Najwyższa pensja minimalna w regionie środkowo-wschodnim obowiązuje w Polsce (453 euro) i Estonii (470 euro). Nie zmienia to faktu, że na tle krajów starej Unii jesteśmy ubogimi krewnymi.
Wynagrodzenie minimalne w poszczególnych krajach UE, stan na styczeń 2017 r., wyrażone w euro miesięcznie. Dane: Eurostat Wynagrodzenie minimalne w poszczególnych krajach UE, stan na styczeń 2017 r., wyrażone w euro miesięcznie. Dane: Eurostat
W przedziale 500 - 1000 euro miesięcznie znalazły się Portugalia, Grecja, Malta, Słowenia i Hiszpania.
Powyżej 1000 euro zarabiają Brytyjczycy, Francuzi, Niemcy, Belgowie, Holendrzy, Irlandczycy i Luksemburczycy. Ci ostatni zresztą zawstydzili cały stary kontynent, ustalając najniższe wynagrodzenie na poziomie 2 tys. euro. To niemal 10 razy więcej, niż mają najmniej zarabiający Bułgarzy. I dwa razy tyle, ile wynosi polska średnia krajowa, którą według danych GUS zarabia nie więcej niż 30 proc. społeczeństwa.
Podział na bogaty zachód i biedny wschód doskonale ilustruje mapa przygotowana przez badaczy Eurostatu.
Eurostat
Uwagę zwracają również kraje zaznaczone na kolor ciemnoszary. One nie posiadają pensji minimalnej. W tej grupie znalazły się Włochy, Szwecja, Dania, Cypr, Austria oraz Finlandia.
Choć każdy z krajów indywidualnie ustala zasady, na jakich wyliczane jest wynagrodzenie minimalne, to są one nastawione na jego podnoszenie.

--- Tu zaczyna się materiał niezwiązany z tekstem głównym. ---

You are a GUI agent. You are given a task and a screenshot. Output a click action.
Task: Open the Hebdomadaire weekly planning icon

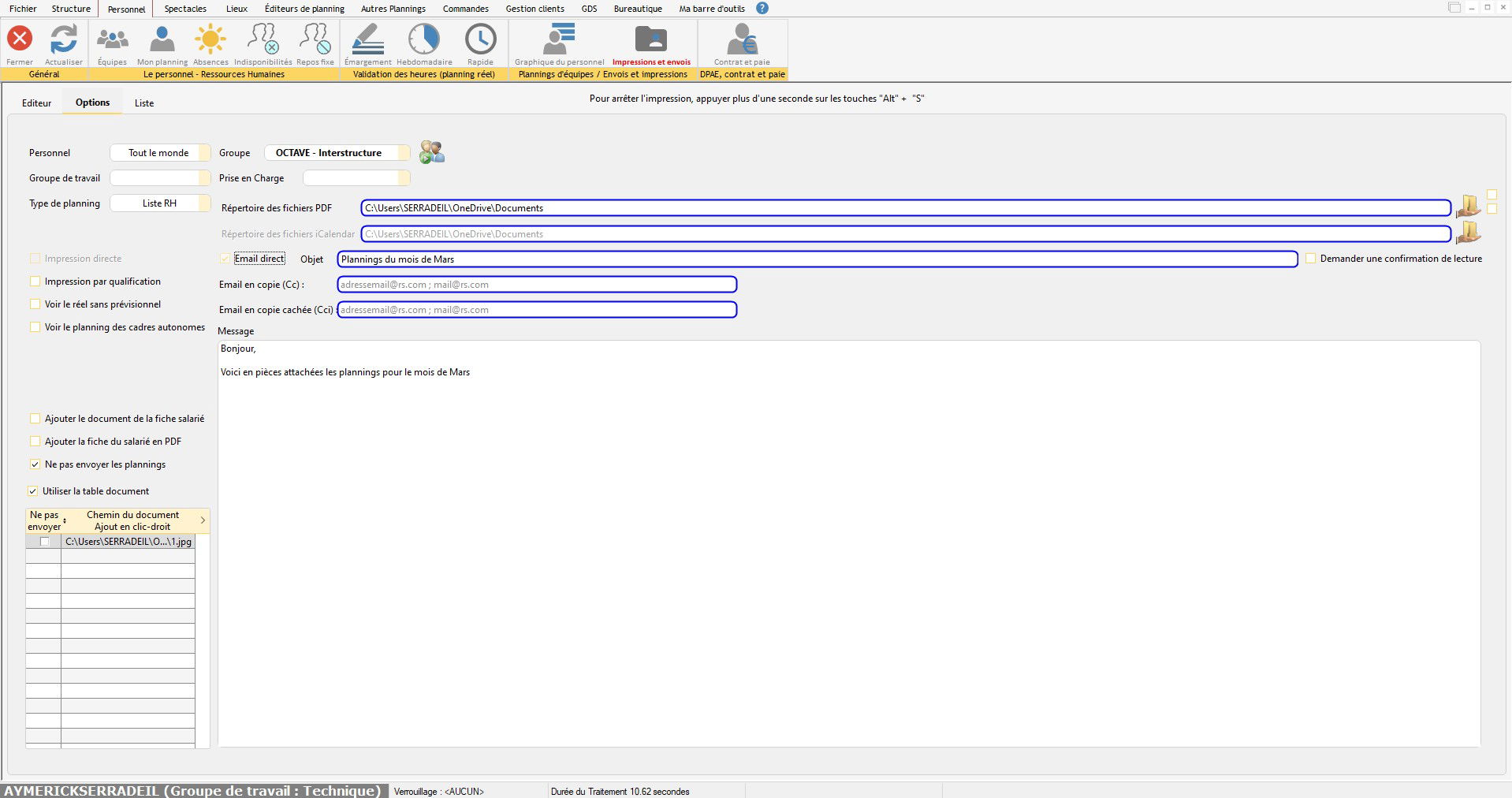click(424, 39)
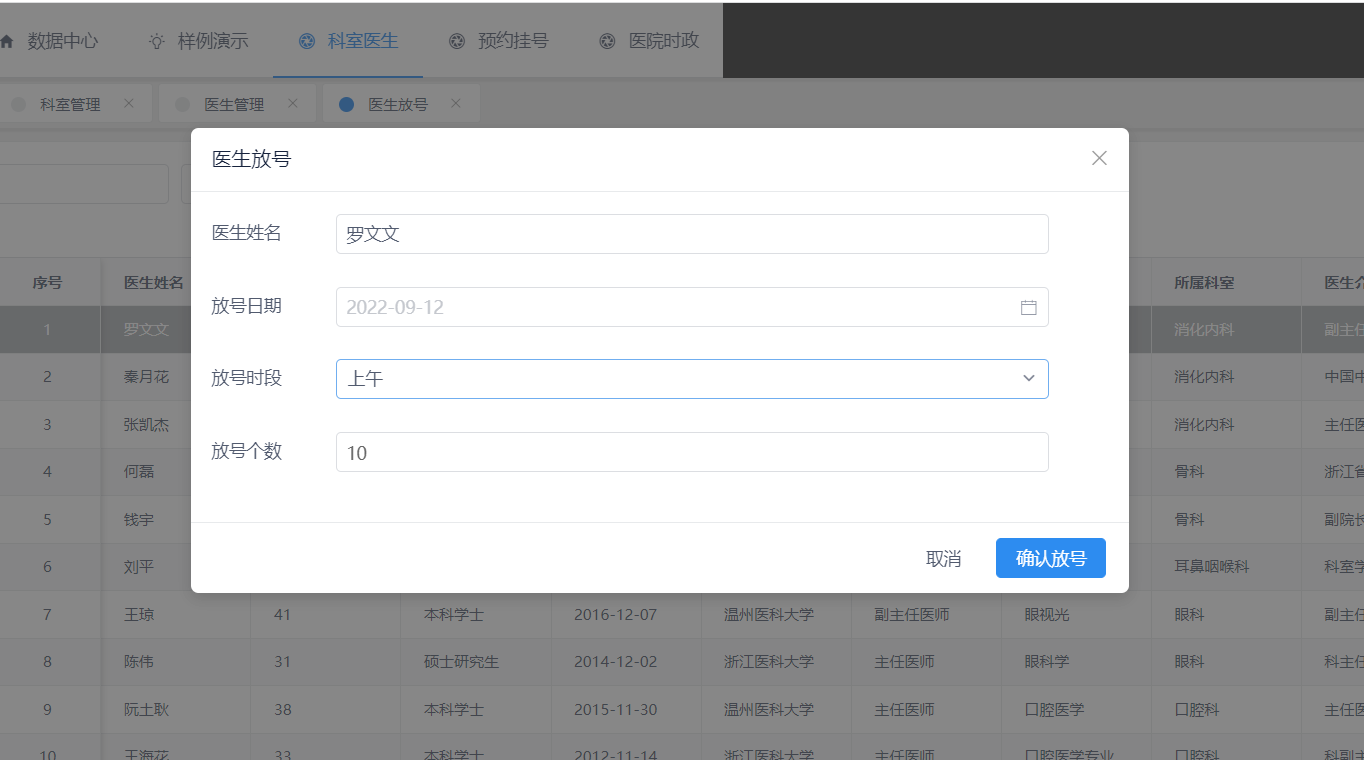1364x760 pixels.
Task: Click the lightbulb icon beside 样例演示
Action: tap(157, 41)
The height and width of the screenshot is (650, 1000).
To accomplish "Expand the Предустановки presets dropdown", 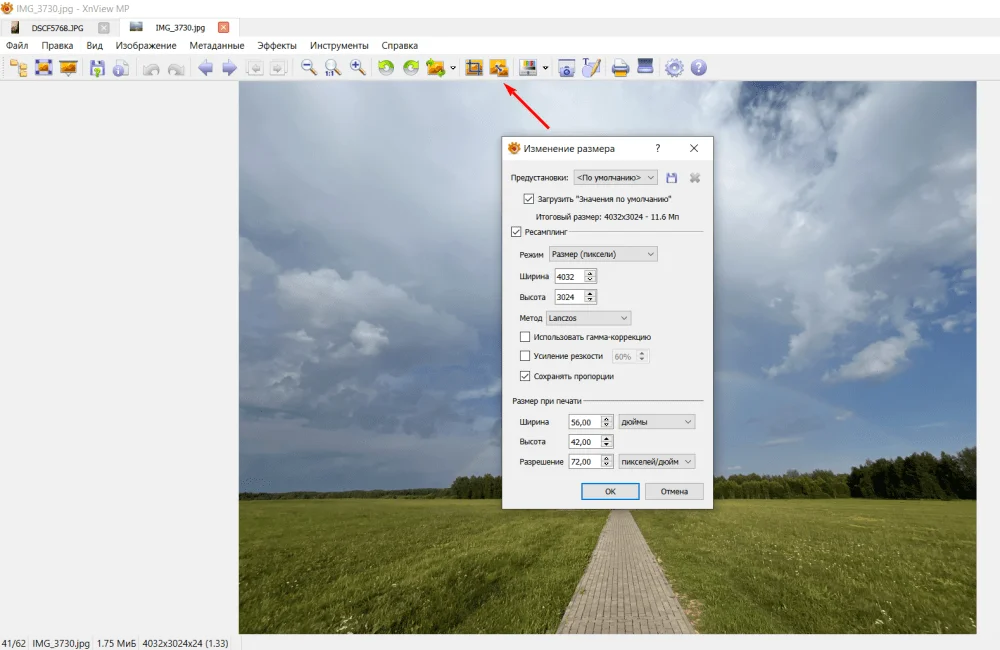I will point(616,178).
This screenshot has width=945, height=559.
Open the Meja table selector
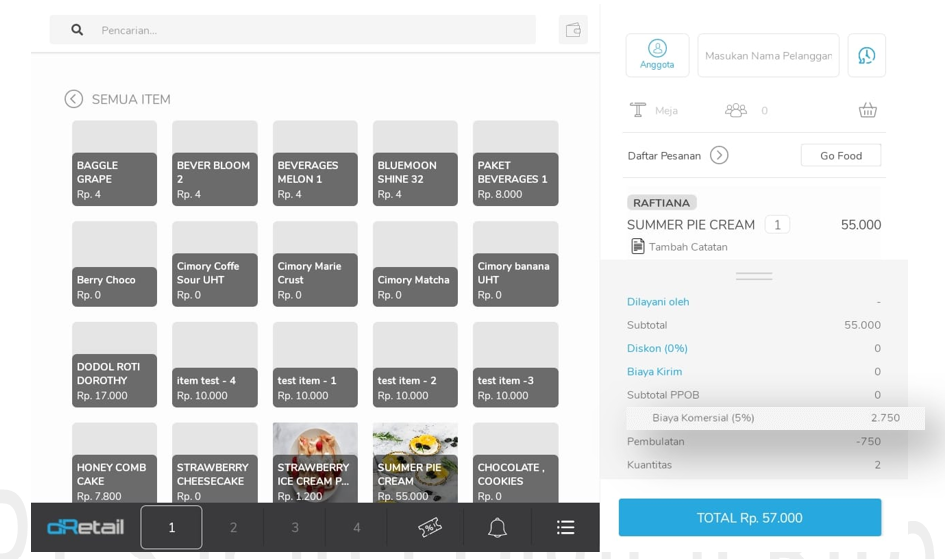654,110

Jednak w tym roku Grecja była zmuszona się wyłamać. W porównaniu z 2008 rokiem pensja minimalna w tym kraju zmalała o 14 proc. i obecnie wynosi 684 euro (przed blisko dekadą było 794 euro).
Polskie najniższe wynagrodzenie w analogicznym okresie wzrosło o 45 proc., co jest przyzwoitym wynikiem na tle całej UE.
Eurostat wyliczył również, jaki procent mediany zarobków stanowi pensja minimalna. W Polce to 52 proc., co daje wynik na równi z Niemcami, Belgią, Litwą, Łotwą, Węgrami i Rumunią. Najwyższy poziom jest w Portugalii, Francji i Słowenii (ponad 62 proc. mediany), najniższy – w Czechach czy Estonii (kolejno 39 i 40 proc.).
Jeżeli chodzi o siłę nabywczą, to Polska uplasowała się na 11 miejscu na tle UE osiągając wynik o połowę niższy niż najbogatszy Luksemburg.